▶ [The task]:
Each line from the one that has "This screenshot has width=1919, height=1079." through the final line of the listing is to be written out exactly, and no other line is.

▶ [Records shown]:
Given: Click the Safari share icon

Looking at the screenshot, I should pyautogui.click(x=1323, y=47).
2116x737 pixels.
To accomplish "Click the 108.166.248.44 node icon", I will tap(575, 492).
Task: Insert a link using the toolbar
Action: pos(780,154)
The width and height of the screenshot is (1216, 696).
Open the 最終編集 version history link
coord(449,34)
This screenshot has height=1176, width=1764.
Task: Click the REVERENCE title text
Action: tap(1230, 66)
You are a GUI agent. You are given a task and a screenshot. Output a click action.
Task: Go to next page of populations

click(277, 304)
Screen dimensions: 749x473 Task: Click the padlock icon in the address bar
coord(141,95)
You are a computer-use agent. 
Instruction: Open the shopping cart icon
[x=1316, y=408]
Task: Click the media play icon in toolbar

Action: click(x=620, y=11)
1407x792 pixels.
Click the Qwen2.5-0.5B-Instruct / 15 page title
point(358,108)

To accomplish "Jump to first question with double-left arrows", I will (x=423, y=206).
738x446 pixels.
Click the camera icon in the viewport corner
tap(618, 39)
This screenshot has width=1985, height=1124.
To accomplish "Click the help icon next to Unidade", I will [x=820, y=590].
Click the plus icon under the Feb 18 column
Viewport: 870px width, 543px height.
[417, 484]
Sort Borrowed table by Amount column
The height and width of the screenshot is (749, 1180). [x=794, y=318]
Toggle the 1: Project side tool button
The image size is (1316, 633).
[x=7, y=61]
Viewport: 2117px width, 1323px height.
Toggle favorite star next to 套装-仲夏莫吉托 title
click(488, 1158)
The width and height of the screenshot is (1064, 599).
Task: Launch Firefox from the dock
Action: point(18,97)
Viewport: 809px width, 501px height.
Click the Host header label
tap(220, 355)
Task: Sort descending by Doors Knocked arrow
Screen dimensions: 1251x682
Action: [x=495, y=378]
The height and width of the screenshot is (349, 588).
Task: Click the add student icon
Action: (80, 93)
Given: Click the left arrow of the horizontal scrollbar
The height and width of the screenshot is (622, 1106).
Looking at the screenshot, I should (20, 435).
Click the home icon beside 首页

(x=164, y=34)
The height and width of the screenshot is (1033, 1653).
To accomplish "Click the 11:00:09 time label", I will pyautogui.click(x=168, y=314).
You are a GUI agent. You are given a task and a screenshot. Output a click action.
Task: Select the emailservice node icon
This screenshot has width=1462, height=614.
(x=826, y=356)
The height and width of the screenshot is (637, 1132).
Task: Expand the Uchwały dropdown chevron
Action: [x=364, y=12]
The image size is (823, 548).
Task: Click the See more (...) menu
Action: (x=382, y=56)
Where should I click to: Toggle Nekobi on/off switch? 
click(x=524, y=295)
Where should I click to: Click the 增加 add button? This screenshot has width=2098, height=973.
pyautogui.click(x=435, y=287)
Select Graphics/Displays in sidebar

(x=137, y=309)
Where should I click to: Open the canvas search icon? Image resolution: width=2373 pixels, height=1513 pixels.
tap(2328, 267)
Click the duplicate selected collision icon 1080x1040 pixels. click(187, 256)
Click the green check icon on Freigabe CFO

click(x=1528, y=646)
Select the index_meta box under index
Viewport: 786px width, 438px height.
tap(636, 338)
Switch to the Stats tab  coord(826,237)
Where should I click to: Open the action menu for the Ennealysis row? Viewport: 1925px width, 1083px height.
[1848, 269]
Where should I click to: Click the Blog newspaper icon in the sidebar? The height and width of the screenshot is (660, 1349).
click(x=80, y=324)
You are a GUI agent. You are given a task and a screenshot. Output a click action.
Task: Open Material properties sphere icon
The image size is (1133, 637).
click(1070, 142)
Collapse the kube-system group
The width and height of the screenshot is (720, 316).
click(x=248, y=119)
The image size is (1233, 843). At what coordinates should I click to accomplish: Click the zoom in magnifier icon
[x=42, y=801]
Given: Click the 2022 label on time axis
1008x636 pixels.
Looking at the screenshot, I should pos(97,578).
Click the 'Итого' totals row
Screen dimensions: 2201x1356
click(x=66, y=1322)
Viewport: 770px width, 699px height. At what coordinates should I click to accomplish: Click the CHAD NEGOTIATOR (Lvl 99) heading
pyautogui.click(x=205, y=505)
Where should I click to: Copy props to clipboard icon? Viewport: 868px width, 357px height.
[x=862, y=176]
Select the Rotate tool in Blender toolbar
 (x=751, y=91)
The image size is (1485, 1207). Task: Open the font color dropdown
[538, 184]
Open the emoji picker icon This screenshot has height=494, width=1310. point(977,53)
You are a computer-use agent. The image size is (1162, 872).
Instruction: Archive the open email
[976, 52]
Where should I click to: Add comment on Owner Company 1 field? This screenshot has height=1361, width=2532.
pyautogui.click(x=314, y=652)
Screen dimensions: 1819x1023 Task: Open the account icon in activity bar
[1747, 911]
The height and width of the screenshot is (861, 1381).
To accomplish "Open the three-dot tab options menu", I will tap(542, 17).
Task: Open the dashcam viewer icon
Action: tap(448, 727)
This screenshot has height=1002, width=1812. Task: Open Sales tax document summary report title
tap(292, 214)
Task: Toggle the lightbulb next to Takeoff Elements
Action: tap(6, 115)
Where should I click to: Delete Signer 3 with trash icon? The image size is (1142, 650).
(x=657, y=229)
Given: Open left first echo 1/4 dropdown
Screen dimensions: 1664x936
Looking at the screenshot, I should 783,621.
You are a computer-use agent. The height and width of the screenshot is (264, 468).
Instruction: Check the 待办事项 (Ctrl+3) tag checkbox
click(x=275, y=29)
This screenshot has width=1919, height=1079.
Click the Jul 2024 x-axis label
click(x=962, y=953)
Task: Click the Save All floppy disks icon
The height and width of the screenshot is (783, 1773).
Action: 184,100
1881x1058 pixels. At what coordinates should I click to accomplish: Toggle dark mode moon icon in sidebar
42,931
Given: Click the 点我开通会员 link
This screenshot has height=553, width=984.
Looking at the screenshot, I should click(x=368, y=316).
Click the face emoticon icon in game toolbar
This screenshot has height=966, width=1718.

▶ [Answer to this problem]:
This screenshot has width=1919, height=1079.
Click the Jul 2024 x-axis label
click(x=962, y=953)
Task: Click the Save All floppy disks icon
The height and width of the screenshot is (783, 1773).
Action: 184,100
1881x1058 pixels. At what coordinates should I click to accomplish: Toggle dark mode moon icon in sidebar
42,931
Given: Click the 点我开通会员 link
This screenshot has height=553, width=984.
Looking at the screenshot, I should click(x=368, y=316).
Click the face emoticon icon in game toolbar
This screenshot has height=966, width=1718.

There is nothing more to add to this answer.